The RAC spokesperson adds that he knows of cases where guards have tried to take hand sanitiser into a facility, and it's been confiscated. And while there have been some portable wash basins installed since the onset of COVID, these can often lack soap or even water.

"There are no extra precautions available in those places," he continued. "We know that some social distancing is possible inside the detention centres – which is not possible in the hotels – but that's not uniformly the case either."


Detainees at the Melbourne Immigration Transit Accommodation Centre

Virus enters the Mantra

Currently, there's close to 70 asylum seekers being held in the Mantra Hotel in the Melbourne suburb of Preston. These former offshore detainees were transferred from either Manus or Nauru under the provisions of the now repealed Medevac laws.

This means two doctors deemed it necessary that they be transferred here because their health conditions made it necessary, while the home affairs minister didn't intervene over any risk to the public they may have posed. It also means that they're more susceptible to contracting COVID-19.

And while the men locked up in the APOD, along with their supporters, have been drawing attention to the fact that they – along with the men in a similar situation in Brisbane's Kangaroo Point Hotel – are in a very vulnerable situation, it seems this hasn't drawn any compassion from authorities.
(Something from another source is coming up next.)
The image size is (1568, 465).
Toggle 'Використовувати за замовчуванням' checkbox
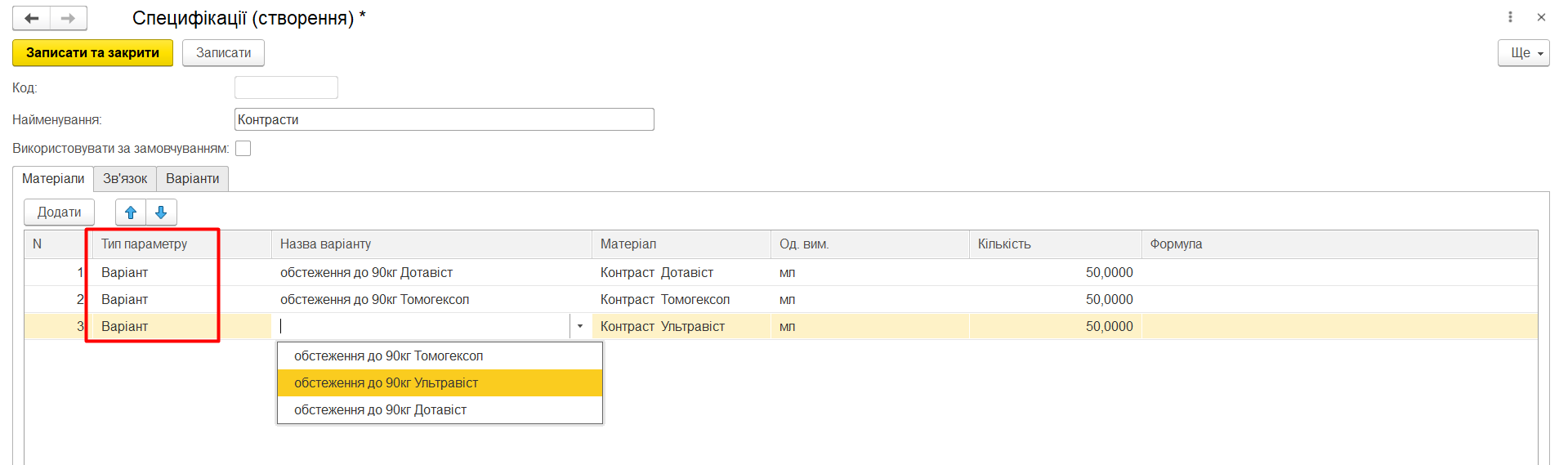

Indeed, the government has simply left these men at the Mantra in their precarious state, until one staff member tested positive on 8 July, after having recently worked in the establishment. And while the hotel was promptly cleaned, the men are still stuck inside, with no room for distancing.


Protesters outside Villawood Detention Centre

Akin to cruise ships

"These are life or death decisions for people who have already fled torture in their countries of origin and remained here despite brutal government pressure to return," refugee rights advocate Jane Salmon makes clear.

Despite the fact that all the men in the hotels currently have people in the community willing to put them up during the pandemic, the refugee campaigner added, the government is simply ignoring this option, as it clings to its Sovereign Borders stance.

Salmon further posits that the government continuing to hold these asylum seekers in the hotel, even after having been potentially exposed to the disease, is a form of necropolitics: meaning Dutton is using his power to dictate who has a right to stay alive, and who is simply left to die.

And one only has to look as far as Europe to see that alternatives are possible. Back in March, the Spanish government released everyone from its immigration detention centres for the pandemic period, while Portugal extended the rights of permanent citizens to all asylum seekers for COVID-19.

"Our argument, in terms of best practice, is that, just in like Portugal, get the people out of those high-risk environments and put them in the community," Rintoul concluded. "Then they can be more sensibly and safely accommodated."